Both gastrin and histamine cause the parietal cells to secrete hydrochloric acid.  This acid is so strong that it would eat away the hand of someone who reached into the stomach. However, the acid usually does not burn a hole in the stomach itself, because the same reflexes that cause the stomach to secrete gastrin and histamine also cause the nerves involved in the reflexes to secrete acetylcholine. Acetylcholine causes the mucous cells and the mucous neck cells to secrete mucus. This mucus covers the walls of the stomach and prevents the acid from harming the stomach.

The presence of gastrin and acetylcholine causes the chief cells to secrete pepsinogen, which changes to pepsin when it comes onto contact with the acid in the stomach. Pepsin helps the body to break down proteins into peptides (smaller proteins) and amino acids (the building blocks of proteins). The presence of peptides and amino acids causes the stomach to secrete more gastrin. As a result, the chief cells secrete more pepsinogen, which breaks down more proteins after it changes into pepsin. The peptides and amino acids also keep the stomach from becoming too acidic. This cycle continues until much of the protein has been broken down.  At that point, the stomach becomes more acidic. The acid prevents the cells in the wall of the stomach from secreting gastrin and histamine. As a result, the cycle stops.

The lipase that was secreted by the salivary glands when the food was in the mouth is also activated when it comes into contact with the stomach acid. In infants, gastric lipase is also secreted in the stomach.

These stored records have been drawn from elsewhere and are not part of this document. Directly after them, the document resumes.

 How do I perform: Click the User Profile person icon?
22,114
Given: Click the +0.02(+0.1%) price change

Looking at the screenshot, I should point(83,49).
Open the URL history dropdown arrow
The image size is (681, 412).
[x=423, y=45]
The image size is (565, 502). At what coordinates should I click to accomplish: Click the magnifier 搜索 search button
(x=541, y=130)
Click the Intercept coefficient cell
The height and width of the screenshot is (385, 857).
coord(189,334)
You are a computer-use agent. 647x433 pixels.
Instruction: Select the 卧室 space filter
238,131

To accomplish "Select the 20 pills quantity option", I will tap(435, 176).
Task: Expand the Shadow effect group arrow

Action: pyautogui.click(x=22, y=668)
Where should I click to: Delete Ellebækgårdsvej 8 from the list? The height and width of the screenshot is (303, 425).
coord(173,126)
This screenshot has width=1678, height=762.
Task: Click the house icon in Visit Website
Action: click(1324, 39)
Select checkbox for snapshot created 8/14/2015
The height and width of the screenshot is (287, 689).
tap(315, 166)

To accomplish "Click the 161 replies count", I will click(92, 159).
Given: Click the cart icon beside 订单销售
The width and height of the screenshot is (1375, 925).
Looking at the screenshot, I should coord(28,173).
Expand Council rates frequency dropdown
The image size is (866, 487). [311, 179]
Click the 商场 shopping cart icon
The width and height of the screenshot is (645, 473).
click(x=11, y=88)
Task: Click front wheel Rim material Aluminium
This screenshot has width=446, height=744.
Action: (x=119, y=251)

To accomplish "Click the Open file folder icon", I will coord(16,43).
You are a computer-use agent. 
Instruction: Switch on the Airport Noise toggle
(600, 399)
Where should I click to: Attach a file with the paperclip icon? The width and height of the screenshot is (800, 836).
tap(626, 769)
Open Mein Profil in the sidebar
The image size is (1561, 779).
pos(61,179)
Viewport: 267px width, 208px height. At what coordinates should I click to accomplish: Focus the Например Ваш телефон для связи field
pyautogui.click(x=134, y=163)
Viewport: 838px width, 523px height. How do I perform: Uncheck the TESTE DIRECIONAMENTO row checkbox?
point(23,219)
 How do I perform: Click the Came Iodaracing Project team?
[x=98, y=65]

Gastric lipase helps to digest the butterfat in milk and chymosin helps to curdle the milk. However, this function is absent in adults. In addition, the parietal cells secrete intrinsic factor. Intrinsic factor binds with vitamin B₁₂ in the stomach. By binding with vitamin B₁₂, intrinsic factor enables vitamin B₁₂ to be absorbed when it reaches the small intestine. The acid in the stomach also kills microbes that may have been eaten with the food.

As the stomach physically and chemically breaks down the food, the peristaltic contractions push the food from the upper left side of the stomach to the lower right side of the stomach.  The lower right side of the stomach has another sphincter muscle, called the pyloric sphincter. This sphincter is found where the lower right side of the stomach meets the duodenum. When the food has been thoroughly mixed and the protein has been broken down, peristaltic contractions in the right side of the stomach force the pyloric sphincter open, and the stomach squirts the food, which is now called chyme, into the duodenum. The peristaltic contraction continues until it reaches the pyloric sphincter itself. Then the contractions cause the sphincter to close. Thus, the contractions allow only a little bit of chyme to leave the stomach at one time. After the chyme leaves the stomach, the chyme travels into another tube of smooth muscle called the duodenum.